In 1877, Jackson began his work in Alaska. He became committed to the Protestant christian spiritual, educational, and economic wellbeing of the Alaska Natives, according to his conception of well-being. He founded numerous schools and training centers that served these native people. At those schools, however, children were punished for speaking in their native languages. His protégés included Edward Marsden, a Tsimshian missionary among the Tlingit.

Jackson had considerable common ground with another important American in the region. Captain Michael A. Healy of the United States Revenue Cutter Service, commander of the USRC Bear, was also known for his concern for the native Alaskan Inuit. During this time, Captain Healy, primarily of European-American ancestry and the first person of African descent to command a U.S. ship, was essentially the law enforcement officer of the U.S. government in the vast territory. In his twenty years of service between San Francisco and Point Barrow, Healy acted as a judge, doctor, and policeman to Alaskan Natives, merchant seamen and whaling crews. His ship also carried doctors and provided the only available trained medical care to many isolated communities. The Native people throughout the vast regions of the north came to know and respect this skipper and called his ship "Healy's Fire Canoe".
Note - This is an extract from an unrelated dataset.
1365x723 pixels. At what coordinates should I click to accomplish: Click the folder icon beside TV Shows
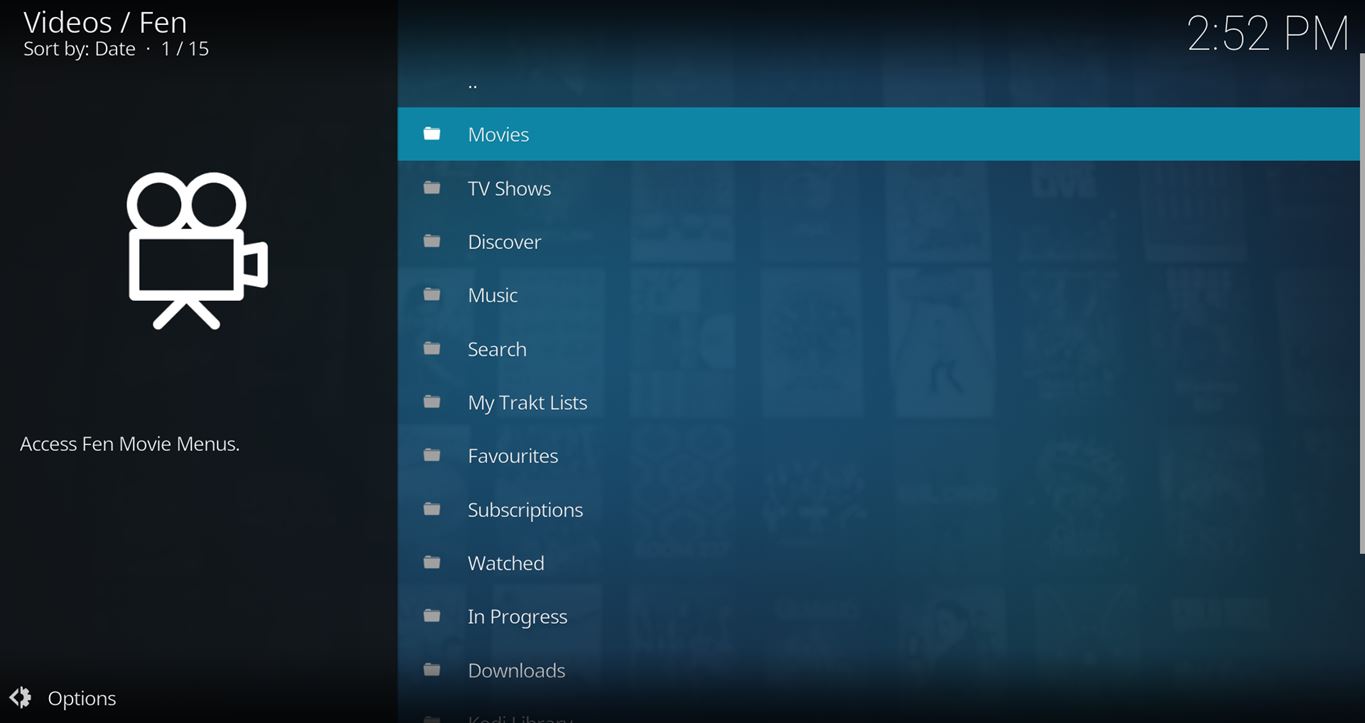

Healy and Jackson became allies of a sort. During visits to Siberia (across the Bering Sea from the Alaskan coast), Healy had observed that the Chukchi people in the remote Asian area had domesticated reindeer and used them for food, travel, and clothing. Recognizing the decline in the seal and whale populations for native consumption because of growing commercial fishing activities, and to aid Eskimos in transportation, Jackson and Healy made numerous trips into Siberia and helped import nearly 1,300 reindeer to bolster the livelihoods of Native people. These became valuable tools in the provision of food, clothing and other necessities for Native peoples. This work was noted in the New York Sun newspaper in 1894. Concurrent with the values of the expanding colonial administration, Jackson undertook a policy of deliberate acculturation. In particular, Jackson advocated an English-only policy which forbade the use of indigenous languages. In allocating $25,000 of federal education monies in 1888 he wrote, "[N]o books in any Indian language shall be used, or instruction given in that language to Indian pupils." In a letter to newly hired teachers in 1887 he wrote:

: It is the purpose of the government in establishing schools in Alaska to train up English speaking American citizens. You will therefore teach in English and give special prominence to instruction in the English language…. [Y]our teaching should be pervaded by the spirit of the Bible." (emphasis added)

The legacy of Jackson's educational policy is clearly evident in the now precarious state of Alaska's indigenous languages.

In March 1885, Judge Ward McAllister Jr. ruled that the contracts Jackson had secured with Tlingit parents, giving up their children for a period of five years for a small sum of money, to be null and void. This greatly reduced the number of students at Jackson's school. Jackson repeatedly sparred with McAllister and the district attorney, and mounted a campaign with President Grover Cleveland's family members to have the officials dismissed. The president dismissed them between May and August 1885. In May 1885, Jackson was indicted by a grand jury of Russian-Tlingit creoles, in a controversy over land rights. Jackson then found himself in jail for several hours.

Death and legacy

Jackson died on May 2, 1909, in Asheville, North Carolina. He is interred in his hometown of Minaville, New York.